#### EXERCISE DETAILS
Extract each record and reproduce it exactly.

#### Stored data
___

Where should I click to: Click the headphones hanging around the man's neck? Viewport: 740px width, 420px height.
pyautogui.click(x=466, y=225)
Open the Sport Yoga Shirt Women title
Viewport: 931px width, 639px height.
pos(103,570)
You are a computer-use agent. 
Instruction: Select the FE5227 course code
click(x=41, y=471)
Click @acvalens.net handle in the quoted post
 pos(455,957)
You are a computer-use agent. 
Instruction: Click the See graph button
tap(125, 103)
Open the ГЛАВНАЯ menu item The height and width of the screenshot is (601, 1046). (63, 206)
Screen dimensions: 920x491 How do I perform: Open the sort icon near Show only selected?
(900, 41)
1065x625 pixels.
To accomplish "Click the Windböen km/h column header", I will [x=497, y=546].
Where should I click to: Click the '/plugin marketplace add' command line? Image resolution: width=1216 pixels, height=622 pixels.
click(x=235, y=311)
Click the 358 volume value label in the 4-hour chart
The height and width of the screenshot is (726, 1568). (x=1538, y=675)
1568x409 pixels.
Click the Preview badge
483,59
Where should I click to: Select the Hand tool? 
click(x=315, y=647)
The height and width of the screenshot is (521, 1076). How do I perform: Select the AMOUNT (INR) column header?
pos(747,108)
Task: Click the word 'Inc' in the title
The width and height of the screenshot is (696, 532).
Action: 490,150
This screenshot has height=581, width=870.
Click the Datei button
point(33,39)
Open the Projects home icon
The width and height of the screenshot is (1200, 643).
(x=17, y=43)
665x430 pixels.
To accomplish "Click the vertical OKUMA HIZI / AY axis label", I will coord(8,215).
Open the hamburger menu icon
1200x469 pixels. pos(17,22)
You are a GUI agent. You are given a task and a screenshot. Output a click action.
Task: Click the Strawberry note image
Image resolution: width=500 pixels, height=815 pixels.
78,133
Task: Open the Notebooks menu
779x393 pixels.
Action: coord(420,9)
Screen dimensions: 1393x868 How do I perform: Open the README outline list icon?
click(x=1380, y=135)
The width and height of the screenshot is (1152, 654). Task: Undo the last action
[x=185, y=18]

___

#### WRITTEN ANSWER
Where should I click to: Click the headphones hanging around the man's neck? Viewport: 740px width, 420px height.
pyautogui.click(x=466, y=225)
Open the Sport Yoga Shirt Women title
Viewport: 931px width, 639px height.
pos(103,570)
You are a computer-use agent. 
Instruction: Select the FE5227 course code
click(x=41, y=471)
Click @acvalens.net handle in the quoted post
 pos(455,957)
You are a computer-use agent. 
Instruction: Click the See graph button
tap(125, 103)
Open the ГЛАВНАЯ menu item The height and width of the screenshot is (601, 1046). (63, 206)
Screen dimensions: 920x491 How do I perform: Open the sort icon near Show only selected?
(900, 41)
1065x625 pixels.
To accomplish "Click the Windböen km/h column header", I will [x=497, y=546].
Where should I click to: Click the '/plugin marketplace add' command line? Image resolution: width=1216 pixels, height=622 pixels.
click(x=235, y=311)
Click the 358 volume value label in the 4-hour chart
The height and width of the screenshot is (726, 1568). (x=1538, y=675)
1568x409 pixels.
Click the Preview badge
483,59
Where should I click to: Select the Hand tool? 
click(x=315, y=647)
The height and width of the screenshot is (521, 1076). How do I perform: Select the AMOUNT (INR) column header?
pos(747,108)
Task: Click the word 'Inc' in the title
The width and height of the screenshot is (696, 532).
Action: 490,150
This screenshot has height=581, width=870.
Click the Datei button
point(33,39)
Open the Projects home icon
The width and height of the screenshot is (1200, 643).
(x=17, y=43)
665x430 pixels.
To accomplish "Click the vertical OKUMA HIZI / AY axis label", I will coord(8,215).
Open the hamburger menu icon
1200x469 pixels. pos(17,22)
You are a GUI agent. You are given a task and a screenshot. Output a click action.
Task: Click the Strawberry note image
Image resolution: width=500 pixels, height=815 pixels.
78,133
Task: Open the Notebooks menu
779x393 pixels.
Action: coord(420,9)
Screen dimensions: 1393x868 How do I perform: Open the README outline list icon?
click(x=1380, y=135)
The width and height of the screenshot is (1152, 654). Task: Undo the last action
[x=185, y=18]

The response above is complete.